Personal Injury Law - Blog

Efforts aim to address safety issues caused by alarm fatigue

Written by Smiley & Smiley | Jan 19, 2014 3:36:06 PM

If you have ever spent significant time in a hospital room, you are likely quite familiar with how noisy these spaces can get. Even though hospital rooms are supposed to be locations of rest and healing, the constant beeping, squawking and ringing of alarms renders most of these rooms anything but peaceful.

Though these alarms often serve critical functions, listening to them day and night can cause so-called alarm fatigue in hospital staff. Rather than responding to these alarms with urgency, staffers may unintentionally tune them out or fail to respond to them as immediately as is necessary. In such cases, staffers may ultimately behave in ways that can be labeled as hospital negligence due to harm suffered by patients whose alarms are not responded to urgently.

As a result of the alarm fatigue phenomenon, the Joint Commission recently released a National Patient Safety Goal (NPSG) focused on addressing this issue properly. The new NPSG requires accredited hospital facilities to improve their clinical alarm systems and protocols.

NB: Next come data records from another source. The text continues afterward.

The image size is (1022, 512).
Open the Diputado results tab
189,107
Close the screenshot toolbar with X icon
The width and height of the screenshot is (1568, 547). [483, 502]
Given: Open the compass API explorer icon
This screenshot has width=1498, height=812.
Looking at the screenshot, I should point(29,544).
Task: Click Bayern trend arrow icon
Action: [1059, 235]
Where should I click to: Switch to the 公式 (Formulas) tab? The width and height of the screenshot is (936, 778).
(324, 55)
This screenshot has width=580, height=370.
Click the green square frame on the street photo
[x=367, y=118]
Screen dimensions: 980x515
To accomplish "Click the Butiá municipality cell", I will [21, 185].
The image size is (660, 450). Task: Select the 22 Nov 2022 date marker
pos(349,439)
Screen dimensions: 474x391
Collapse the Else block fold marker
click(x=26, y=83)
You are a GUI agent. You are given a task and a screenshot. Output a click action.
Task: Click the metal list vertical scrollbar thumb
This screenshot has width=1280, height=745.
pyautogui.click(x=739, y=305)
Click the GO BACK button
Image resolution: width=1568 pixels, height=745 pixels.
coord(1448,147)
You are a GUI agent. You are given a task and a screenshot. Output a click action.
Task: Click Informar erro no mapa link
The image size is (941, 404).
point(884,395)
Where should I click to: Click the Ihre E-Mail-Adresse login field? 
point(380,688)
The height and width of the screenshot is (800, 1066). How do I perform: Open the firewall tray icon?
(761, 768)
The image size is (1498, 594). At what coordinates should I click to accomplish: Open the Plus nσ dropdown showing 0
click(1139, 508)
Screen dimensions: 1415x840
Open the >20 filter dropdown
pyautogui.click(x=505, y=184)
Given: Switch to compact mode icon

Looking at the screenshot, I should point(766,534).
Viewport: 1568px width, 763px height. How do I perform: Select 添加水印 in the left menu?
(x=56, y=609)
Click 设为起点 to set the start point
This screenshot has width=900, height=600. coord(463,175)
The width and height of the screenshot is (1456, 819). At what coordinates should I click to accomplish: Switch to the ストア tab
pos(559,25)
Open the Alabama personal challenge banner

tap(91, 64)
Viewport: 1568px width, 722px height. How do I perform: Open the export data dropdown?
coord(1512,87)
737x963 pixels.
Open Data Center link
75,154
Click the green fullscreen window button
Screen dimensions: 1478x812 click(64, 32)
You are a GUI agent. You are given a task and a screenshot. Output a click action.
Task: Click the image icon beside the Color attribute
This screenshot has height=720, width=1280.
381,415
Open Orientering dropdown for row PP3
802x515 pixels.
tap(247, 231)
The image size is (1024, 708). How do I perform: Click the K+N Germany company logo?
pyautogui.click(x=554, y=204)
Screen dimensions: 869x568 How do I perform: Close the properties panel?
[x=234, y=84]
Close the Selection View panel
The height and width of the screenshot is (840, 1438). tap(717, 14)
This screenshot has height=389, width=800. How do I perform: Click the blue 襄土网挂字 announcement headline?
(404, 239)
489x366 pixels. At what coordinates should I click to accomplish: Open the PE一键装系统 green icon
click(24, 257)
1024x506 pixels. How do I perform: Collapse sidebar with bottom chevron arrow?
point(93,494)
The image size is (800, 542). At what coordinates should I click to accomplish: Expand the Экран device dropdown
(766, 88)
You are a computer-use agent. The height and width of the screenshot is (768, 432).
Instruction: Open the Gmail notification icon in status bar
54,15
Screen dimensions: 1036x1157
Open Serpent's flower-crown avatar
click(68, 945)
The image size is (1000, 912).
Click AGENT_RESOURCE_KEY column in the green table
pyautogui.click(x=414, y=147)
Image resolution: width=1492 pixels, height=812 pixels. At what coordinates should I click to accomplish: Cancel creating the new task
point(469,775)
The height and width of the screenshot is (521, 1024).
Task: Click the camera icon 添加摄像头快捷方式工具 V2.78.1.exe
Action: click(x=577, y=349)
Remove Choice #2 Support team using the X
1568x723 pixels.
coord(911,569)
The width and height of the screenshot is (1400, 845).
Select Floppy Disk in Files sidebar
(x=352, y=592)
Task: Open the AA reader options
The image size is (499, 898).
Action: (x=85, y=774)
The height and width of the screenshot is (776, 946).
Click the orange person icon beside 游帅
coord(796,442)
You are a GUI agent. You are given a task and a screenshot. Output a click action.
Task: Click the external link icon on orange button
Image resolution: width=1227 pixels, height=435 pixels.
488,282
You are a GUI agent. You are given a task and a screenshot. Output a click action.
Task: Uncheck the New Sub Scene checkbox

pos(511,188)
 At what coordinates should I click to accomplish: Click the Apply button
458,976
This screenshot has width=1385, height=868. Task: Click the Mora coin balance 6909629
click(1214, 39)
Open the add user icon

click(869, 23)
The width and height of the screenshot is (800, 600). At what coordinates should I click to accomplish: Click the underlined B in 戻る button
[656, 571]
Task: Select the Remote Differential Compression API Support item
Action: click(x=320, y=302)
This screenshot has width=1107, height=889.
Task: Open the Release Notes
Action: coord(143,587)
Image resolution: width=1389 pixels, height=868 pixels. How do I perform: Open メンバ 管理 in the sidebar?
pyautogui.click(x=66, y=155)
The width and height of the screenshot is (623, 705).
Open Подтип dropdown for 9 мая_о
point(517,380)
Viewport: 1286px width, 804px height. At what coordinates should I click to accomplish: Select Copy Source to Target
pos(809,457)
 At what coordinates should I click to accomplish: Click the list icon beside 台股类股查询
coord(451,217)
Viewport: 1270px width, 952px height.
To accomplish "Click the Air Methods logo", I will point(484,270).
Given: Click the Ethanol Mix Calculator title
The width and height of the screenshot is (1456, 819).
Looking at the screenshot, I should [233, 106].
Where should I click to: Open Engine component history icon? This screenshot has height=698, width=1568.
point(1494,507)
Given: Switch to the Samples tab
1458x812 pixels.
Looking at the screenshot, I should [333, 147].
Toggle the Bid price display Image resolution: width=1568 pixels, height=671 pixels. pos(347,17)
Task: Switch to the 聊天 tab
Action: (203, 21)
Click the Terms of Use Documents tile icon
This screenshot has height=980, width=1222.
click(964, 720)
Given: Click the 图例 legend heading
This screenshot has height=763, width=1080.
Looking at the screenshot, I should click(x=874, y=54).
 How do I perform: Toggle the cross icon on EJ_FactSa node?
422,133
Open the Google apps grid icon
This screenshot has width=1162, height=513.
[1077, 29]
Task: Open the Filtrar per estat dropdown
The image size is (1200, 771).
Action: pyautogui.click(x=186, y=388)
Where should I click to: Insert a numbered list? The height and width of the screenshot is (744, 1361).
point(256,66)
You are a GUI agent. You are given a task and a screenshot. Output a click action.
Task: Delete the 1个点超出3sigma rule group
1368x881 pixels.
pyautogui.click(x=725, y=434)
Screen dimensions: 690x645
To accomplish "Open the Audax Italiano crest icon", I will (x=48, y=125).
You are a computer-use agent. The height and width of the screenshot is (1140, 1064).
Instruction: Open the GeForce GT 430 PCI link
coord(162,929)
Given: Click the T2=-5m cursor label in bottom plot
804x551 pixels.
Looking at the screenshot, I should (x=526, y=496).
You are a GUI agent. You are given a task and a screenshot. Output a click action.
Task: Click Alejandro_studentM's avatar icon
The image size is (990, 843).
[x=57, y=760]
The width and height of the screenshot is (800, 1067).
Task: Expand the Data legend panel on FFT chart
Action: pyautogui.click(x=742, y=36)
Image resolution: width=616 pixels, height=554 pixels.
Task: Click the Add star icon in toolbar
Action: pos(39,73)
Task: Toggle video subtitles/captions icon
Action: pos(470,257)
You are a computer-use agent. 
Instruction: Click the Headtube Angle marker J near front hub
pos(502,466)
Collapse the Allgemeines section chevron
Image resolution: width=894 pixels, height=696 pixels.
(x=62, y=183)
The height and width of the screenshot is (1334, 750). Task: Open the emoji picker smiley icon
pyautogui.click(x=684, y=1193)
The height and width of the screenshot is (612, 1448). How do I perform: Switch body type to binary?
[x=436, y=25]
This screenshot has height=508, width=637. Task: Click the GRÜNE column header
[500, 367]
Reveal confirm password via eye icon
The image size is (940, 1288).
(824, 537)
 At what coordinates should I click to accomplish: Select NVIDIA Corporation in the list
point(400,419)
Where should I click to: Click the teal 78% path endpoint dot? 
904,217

Specifically, the new NPSG encourages facilities to heighten their awareness of how clinical alarm fatigue can harm patients. Another phase of the NPSG, which will go into effect in January of 2016, will require facilities to reduce the risk of clinical alarm fatigue and other alarm-related patient safety concerns in a myriad of ways.

In the meantime, please advocate on behalf of your hospitalized loved ones. If staffers are not responding to alarms promptly, ask to speak to supervisors who can help ensure that overly fatigued staffers perform their duties of care properly.